Op het strand is een gebied afgezet voor broedende scholeksters en mogelijk andere vogelsoorten. Een goede invulling van alweer een hete dag.

Vreemde vogel bij het afgezette broedgebied

De volgende dag zoeken we verkoeling op het water. We varen met stroom mee de hele route naar IJmuiden. De wind is oostelijk, alles is goed tot net bezeild. We gaan vrij dicht langs de kust en laten de bebakende geul aan stuurboord. Dat kan met het rustige water prima. In het windmolenpark bij Egmond aan Zee staan veel molens stil. Overmaat aan zonne-energie? Ook deze dag schijnt de zon volop, geen bewolking en het is zeer warm in de haven. We nodigen Toon en Rieneke uit voor de koffie de volgende morgen.

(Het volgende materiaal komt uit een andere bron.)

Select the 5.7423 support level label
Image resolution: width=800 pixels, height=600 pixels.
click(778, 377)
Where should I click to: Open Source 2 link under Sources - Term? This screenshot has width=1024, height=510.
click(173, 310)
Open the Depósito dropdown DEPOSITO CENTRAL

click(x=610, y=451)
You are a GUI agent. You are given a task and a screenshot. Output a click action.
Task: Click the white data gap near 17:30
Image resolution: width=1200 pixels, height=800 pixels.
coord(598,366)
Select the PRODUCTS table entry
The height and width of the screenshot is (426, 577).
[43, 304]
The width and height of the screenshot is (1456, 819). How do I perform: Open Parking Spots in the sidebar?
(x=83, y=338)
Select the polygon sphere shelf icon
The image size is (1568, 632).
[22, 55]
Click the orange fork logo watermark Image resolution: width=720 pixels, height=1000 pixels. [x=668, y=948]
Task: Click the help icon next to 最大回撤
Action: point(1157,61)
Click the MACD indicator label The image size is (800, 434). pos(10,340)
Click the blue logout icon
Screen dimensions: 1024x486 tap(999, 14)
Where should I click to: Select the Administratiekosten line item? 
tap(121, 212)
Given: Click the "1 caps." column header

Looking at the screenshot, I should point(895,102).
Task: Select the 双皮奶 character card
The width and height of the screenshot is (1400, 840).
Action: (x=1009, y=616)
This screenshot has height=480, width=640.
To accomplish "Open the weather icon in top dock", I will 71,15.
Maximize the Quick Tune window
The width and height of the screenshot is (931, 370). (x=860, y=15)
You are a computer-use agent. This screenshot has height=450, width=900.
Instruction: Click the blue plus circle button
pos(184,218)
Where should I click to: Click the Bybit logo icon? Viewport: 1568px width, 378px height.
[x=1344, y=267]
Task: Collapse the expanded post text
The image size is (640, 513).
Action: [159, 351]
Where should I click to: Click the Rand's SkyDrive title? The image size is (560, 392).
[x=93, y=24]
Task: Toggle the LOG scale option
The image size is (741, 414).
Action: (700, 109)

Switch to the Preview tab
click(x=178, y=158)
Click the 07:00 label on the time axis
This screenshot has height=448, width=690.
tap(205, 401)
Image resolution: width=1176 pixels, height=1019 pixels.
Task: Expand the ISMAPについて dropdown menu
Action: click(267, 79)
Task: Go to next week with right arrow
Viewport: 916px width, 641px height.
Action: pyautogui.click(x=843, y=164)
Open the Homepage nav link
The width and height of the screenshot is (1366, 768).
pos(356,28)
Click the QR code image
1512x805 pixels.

Gezellig bijgepraat. Komende zondag stappen ze aan boord van een gehuurd waarscheepje! Een teken dat het goed met hen gaat. We besluiten naar Amsterdam te varen en daar af te meren bij de ons bekende Aeolus jachthaven. Daar kunnen we gemakkelijk boodschappen doen voor de nog komende dagen. Helaas kan het zeil weinig bijdragen aan onze voortstuwing, de wind is nog steeds oostelijk. Later op de avond draait de wind, is er bewolking en regent het wat.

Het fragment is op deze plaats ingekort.